The relationship is not necessarily one to one: processing a command may result in issuing zero or more events. For example, if you ask an accountant to transfer some money from one account to another, the accountant will make two records — one debit and one credit. In practice, however, there is often a very significant overlap.

Command validation

When I receive a command, sometimes I need to make sure that it’s actually possible to carry out — aka “validation”.

We cannot validate commands against a projection — is a very important, yet often overlooked point. Because projections are eventually consistent (i.e. don’t get updated immediately to reflect new events), validating commands against their data may lead to race conditions.

Instead, command validation must happen against the event stream itself. Upon receiving a command, we rebuild the aggregate from the event stream (possibly with snapshots), validate the command against the aggregate, then issue appropriate event(s). If events fail to issue due to optimistic concurrency, we just repeat the whole process from the beginning: it will be as if we just received the command, the whole failed attempt never happened.
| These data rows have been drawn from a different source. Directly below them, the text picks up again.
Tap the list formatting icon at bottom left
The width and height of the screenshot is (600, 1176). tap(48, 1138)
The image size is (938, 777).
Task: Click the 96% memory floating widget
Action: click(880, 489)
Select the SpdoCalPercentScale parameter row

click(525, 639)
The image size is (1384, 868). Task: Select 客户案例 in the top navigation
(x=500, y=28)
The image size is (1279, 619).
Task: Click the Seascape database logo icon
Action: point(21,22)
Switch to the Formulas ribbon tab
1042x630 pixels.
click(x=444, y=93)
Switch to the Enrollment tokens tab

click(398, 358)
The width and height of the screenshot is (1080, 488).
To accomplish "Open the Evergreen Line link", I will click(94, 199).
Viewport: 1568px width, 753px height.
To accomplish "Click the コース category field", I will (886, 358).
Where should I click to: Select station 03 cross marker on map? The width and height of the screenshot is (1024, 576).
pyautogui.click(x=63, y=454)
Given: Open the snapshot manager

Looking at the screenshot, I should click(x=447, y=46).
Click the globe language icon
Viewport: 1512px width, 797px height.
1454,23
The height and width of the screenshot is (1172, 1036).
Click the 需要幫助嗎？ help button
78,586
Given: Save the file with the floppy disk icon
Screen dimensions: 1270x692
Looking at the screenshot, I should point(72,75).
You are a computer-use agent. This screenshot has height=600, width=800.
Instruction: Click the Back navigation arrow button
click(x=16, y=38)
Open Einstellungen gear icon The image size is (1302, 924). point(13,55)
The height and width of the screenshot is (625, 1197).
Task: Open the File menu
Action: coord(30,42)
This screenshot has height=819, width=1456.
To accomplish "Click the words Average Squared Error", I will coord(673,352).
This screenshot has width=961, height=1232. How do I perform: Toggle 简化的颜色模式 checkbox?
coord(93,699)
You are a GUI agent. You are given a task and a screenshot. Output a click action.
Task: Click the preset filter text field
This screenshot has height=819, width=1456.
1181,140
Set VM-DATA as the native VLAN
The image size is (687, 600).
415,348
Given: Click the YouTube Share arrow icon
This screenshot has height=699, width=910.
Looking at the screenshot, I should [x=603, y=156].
Transactionality achieved! :-)

The nice upside of this is that, if a given command doesn’t require validation, we can just issue corresponding event(s) without a timestamp guard, and avoid extra blocking.

Advantages of Event Sourcing

  1. Never lose data. Everything that happens is recorded forever, no data is erased by destructive updates.
  2. Always have an audit trail to figure out how things got this way.
  3. Since the event stream is append-only, it can be made very fast.
  4. We can have multiple projections showing the system from different perspectives, possibly employing different kinds of databases, etc., while not stepping on each other’s toes.
  5. If a projection’s data gets corrupted, there is always a last resort of rebuilding it completely by rerunning it from the beginning of history.
  6. We get to come up with new kinds of projections “after the fact”, and still have them encompass the whole history, all the data.

Disadvantages of Event Sourcing

  1. Eventual consistency: projections don’t get updated immediately when events are issued. Doesn’t really matter for most applications.
  2. Increased system complexity. This is a very debatable point. For very toy, all-CRUD applications, event sourcing is indeed a bad fit, but most real-world applications are not like that at all, and the complexity of managing destructive updates outweighs the complexity of event sourcing very quickly.
  3. Increased space consumption (i.e. storing the whole history instead of just the latest state). This has proven to be a non-issue in practice. Just look at Git.